═════ ESTRATTO DEL TESTO
Ma non è solo una questione tecnica. Il fabbisogno energetico dell’IT si scontra anche con una crescente sensibilità politica e sociale. Ray riporta il caso di un’azienda che ha tentato di negoziare con un fornitore locale un accesso prioritario all’energia per i propri data center, in caso di una futura scarsità. Una proposta che si è rivelata “politicamente tossica”: l’idea che l’energia possa essere tolta alle abitazioni per alimentare l’AI suscita resistenze trasversali, rendendo difficili da negoziare accordi di servizio vantaggiosi per le imprese digitali.

Soluzioni (e problemi) in campo

Per far fronte a questo collo di bottiglia energetico legato al consumo di energia AI, si stanno sperimentando varie soluzioni, alcune innovative, altre di ritorno a tecnologie del passato.

Una prima risposta è di tipo logistico: la collocazione strategica dei data center in prossimità di fonti energetiche primarie. Come spiega Ray nel podcast, la scelta del sito non può più basarsi solo su fattori come la connettività o la sicurezza fisica, ma deve tenere conto della disponibilità energetica e dell’affidabilità della fornitura. In alcuni casi, le aziende stanno progettando di installare generatori locali, ma anche questa strada comporta costi significativi e sfide politiche.

Tra le ipotesi più ambiziose vi è l’investimento nei piccoli reattori nucleari modulari (SMR) , una tecnologia che promette di garantire energia continua e affidabile in prossimità dei data center, senza le criticità ambientali e di scala delle grandi centrali. Secondo Ray, l’interesse per il nucleare è in crescita, spinto dalla necessità di soluzioni a medio-lungo termine. Microsoft, ad esempio, sta già investendo nella fusione nucleare, anche se Ray avverte che questa tecnologia è “sempre a vent’anni di distanza” dalla piena operatività.

Nel breve termine, però, si registra anche un ritorno ai combustibili fossili, soprattutto negli Stati in cui la legislazione ambientale è più permissiva. Una soluzione efficace dal punto di vista della potenza disponibile, ma contraddittoria rispetto agli obiettivi di sostenibilità dichiarati da molte tech company.
══════════
═════ ESTRATTO DEL DATASET
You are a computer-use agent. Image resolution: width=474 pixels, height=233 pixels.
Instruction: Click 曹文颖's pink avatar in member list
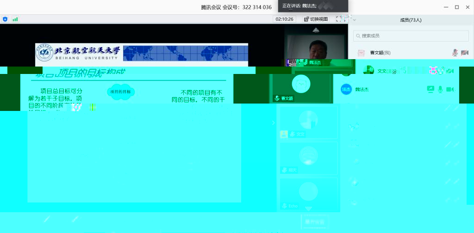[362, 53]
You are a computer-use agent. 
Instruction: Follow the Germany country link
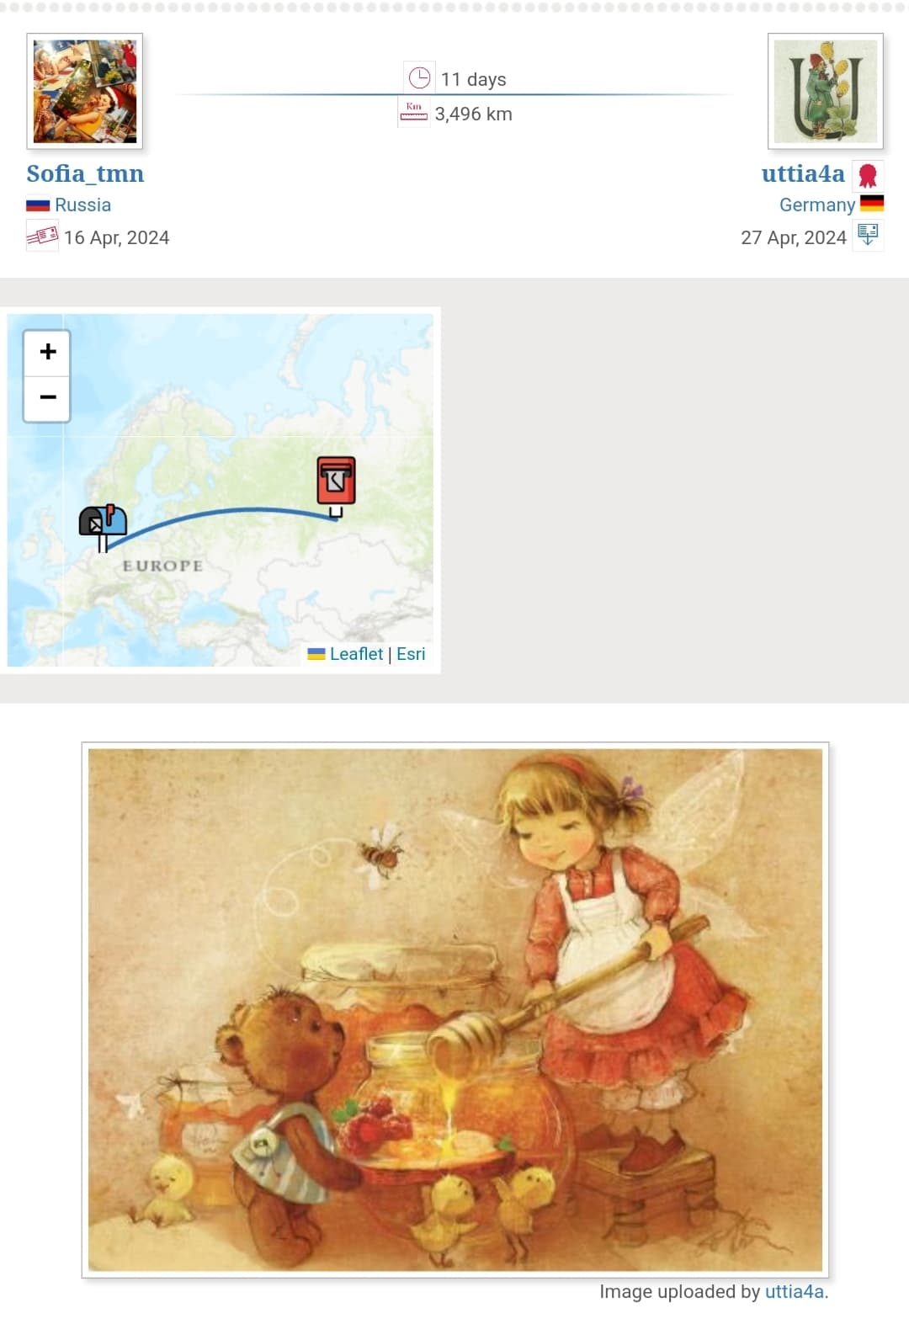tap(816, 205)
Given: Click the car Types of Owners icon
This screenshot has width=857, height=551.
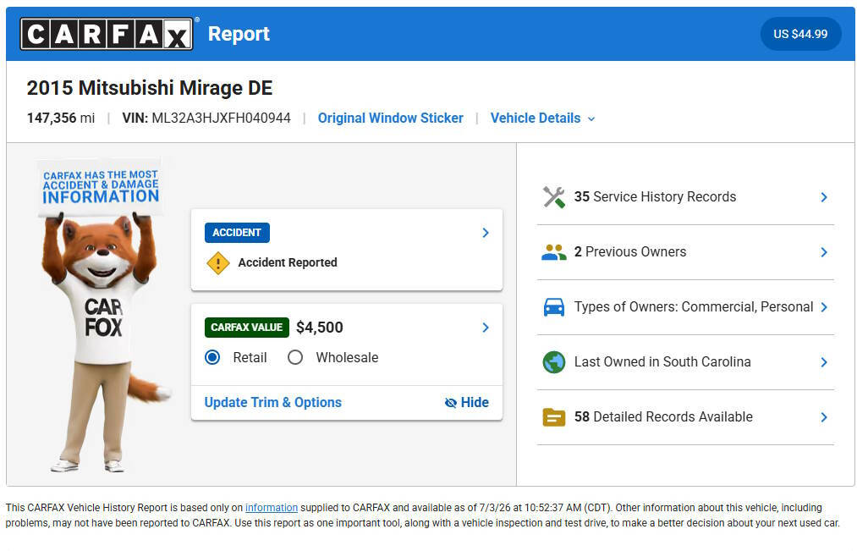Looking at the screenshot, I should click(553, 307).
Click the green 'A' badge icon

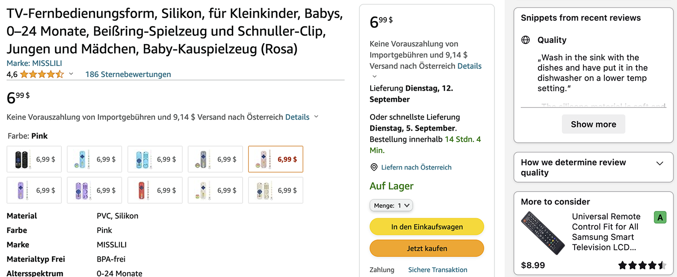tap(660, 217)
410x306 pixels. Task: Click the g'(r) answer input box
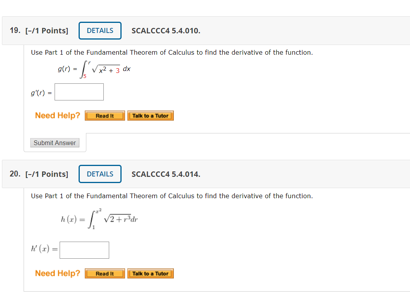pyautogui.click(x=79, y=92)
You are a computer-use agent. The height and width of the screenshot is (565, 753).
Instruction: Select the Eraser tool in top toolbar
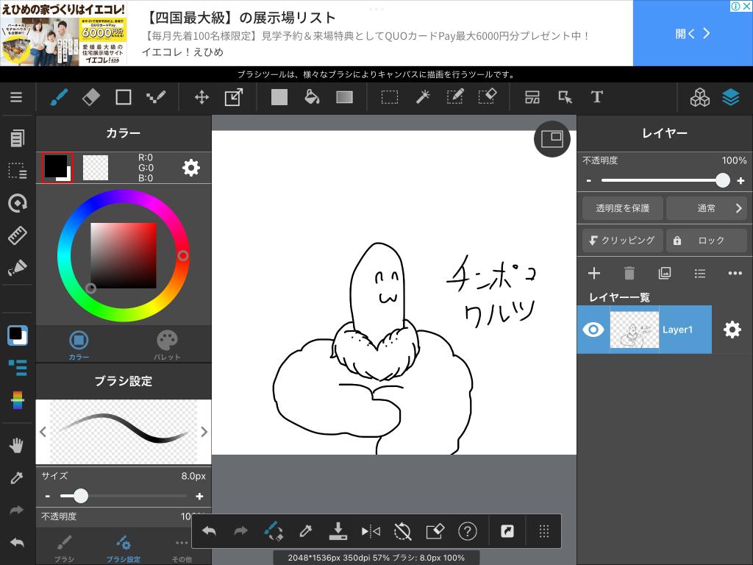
══════════
COMPITI ED ESERCIZI -
1. Copia dal brano sul consumo energetico dell'AI il passo che va da "Per far fronte" a "tecnologie del passato.".
2. Secondo il brano sul consumo energetico dell'AI, in quale tecnologia sta già investendo Microsoft?
3. Riprendi il brano sul consumo energetico dell'AI dal punto in cui si interrompe e proseguilo.
Le righe non servono per svolgere il lavoro.

RISPOSTE IN ORDINE -
1.
Per far fronte a questo collo di bottiglia energetico legato al consumo di energia AI, si stanno sperimentando varie soluzioni, alcune innovative, altre di ritorno a tecnologie del passato.

2. Nella fusione nucleare.

3.
Anche la politica energetica nazionale gioca un ruolo cruciale. Ray sottolinea come le trattative per ottenere accesso prioritario all’energia si stiano complicando per le implicazioni sociali che comportano. Il rischio è quello di una crescente tensione tra esigenze industriali e tutela dei consumi civili, che potrebbe rendere ancora più difficile la realizzazione di infrastrutture strategiche per la trasformazione digitale.

Oltre l’efficienza: ripensare l’infrastruttura AI

Il quadro tracciato da Bill Ray è chiaro: la disponibilità e la gestione dell’energia rappresentano la nuova frontiera dell’innovazione AI. L’entusiasmo per i progressi dell’intelligenza artificiale deve necessariamente fare i conti con un vincolo materiale e sistemico: senza energia sufficiente, affidabile e ben distribuita, lo sviluppo di modelli avanzati, la loro implementazione nei processi aziendali e l’espansione stessa dell’infrastruttura IT rischiano di rimanere incompiuti.

L’effetto collaterale più visibile del consumo di energia AI è il rallentamento della crescita dei data center. Ma in prospettiva, il vero rischio è più ampio: se il sistema energetico non sarà in grado di sostenere il ritmo dell’innovazione, l’intero paradigma tecnologico su cui si fonda la nuova economia digitale potrebbe entrare in crisi.